As my daughter observed, the corn was a bit on the cold side. But I'm not sure any of the kids in the lunchroom noticed, because I did not see them eating the corn at all. Mostly it went into the trash can untouched, as you see here.
Really, it can't be repeated often enough: if you're going to introduce new foods to kids, you really need to work with them to get them to eat it. Otherwise, it just gets trashed.
D.C. Public Schools serve some 36,000 lunches every day. Imagine all the corn that got thrown away.
Tuesday, August 31, 2010
Vegetarian Alternate: Taco Chips
aka The Slow Cook
This is the standing "cold" alternate lunch for Fridays in D.C. elementary schools, according to the menu posted on Chartwells website. Chartwells calls this, "western corn and black bean salad with whole grain tortilla shells and homemade BBQ ranch dressing."
To me, this looks like frozen corn tossed with canned black beans next to some corn tortilla scoops you usually see in the chips aisle at the grocery store. I don't see the "homemade BBQ ranch dressing." What would you put it on? The pear had been served with the main lunch the day before, and of course milk--either low-fat or non-fat--is always available for the kids to choose from.
How would you rate this meal? Is this a meal?
Friday, August 27, 2010
Is There Enough Corn on this Tray?
aka The Slow Cook
Chartwells listed "taco salad" with ground turkey meat and "baked whole grain tortilla shells" as the entree for this meal. So what was the thinking behind including still more corn in the form of corn on the cob as the vegetable?
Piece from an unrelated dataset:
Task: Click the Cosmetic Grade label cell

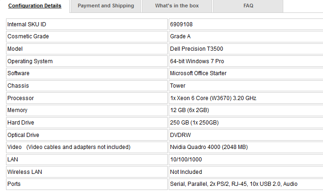Action: pyautogui.click(x=87, y=36)
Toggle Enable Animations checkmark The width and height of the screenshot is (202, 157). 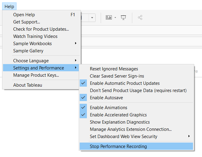coord(109,108)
The menus at Chartwells' website also called for a "locally grown nectarine" with this meal. But as you can see, the fruit is a banana. The nectarine would earn school food services an extra nickel from the D.C. treasury for being local. So if this is simply a matter of a delivery slip-up--or maybe a few schools getting bananas instead of local nectarines--how will the food services department account for that when it comes time to ask the city for its locally-inspired check?
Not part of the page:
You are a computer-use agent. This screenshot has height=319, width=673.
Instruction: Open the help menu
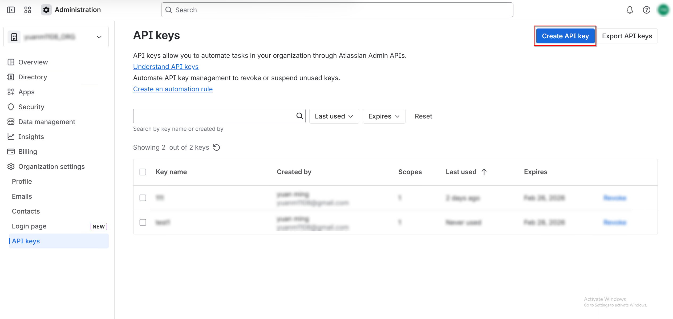click(647, 10)
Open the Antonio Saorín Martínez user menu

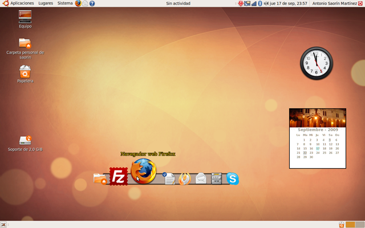click(334, 3)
Now that school is back in session, a number of wrinkles are starting to become apparent in the "Healthy Schools" law passed this year by the D.C. Council, such as a possible accounting nightmare where the local food component is concerned.
Meanwhile, my daughter was so taken with the idea of tacos for lunch that she decided not to bring a lunch from home. Tragically, she was one of the last kids in line and by then the kitchen had run out of tacos. The alternate was salad. She doesn't like salad. So this is what she got for her $1.25:
Fortunately, daughter really likes black beans, bananas and corn on the cob. Not so fortunately, this corn on the cob was obviously the frozen variety and cooked to death. It was mealy and dull. Most of the kids declined to eat it. They also shied away from the black beans, which Chartwells advertised as "Southwest beans." They looked straight out of the can to me.
Wednesday, April 21, 2010
What's for Lunch: Hot Dog & Starch
The only thing in this meal not loaded with starch or actual sugar is the hot dog. Potatoes actually count as a vegetable. The corn has almost as much starch. Then there's the bun.The 8-ounce serving of chocolate milk contains 26 grams of sugar--half of which occurs naturally as lactose--the same as Classic Coke. And there's more sugar in the ketchup.
But then any kind of potato and corn are among the things kids most like to eat at school.
The hot dog, from a company called West Creek, is all beef and contains 500 milligrams of sodium. That's 21 percent of the total recommended daily allowance of sodium for a diet of 2,000 calories. But children require far fewer calories than that.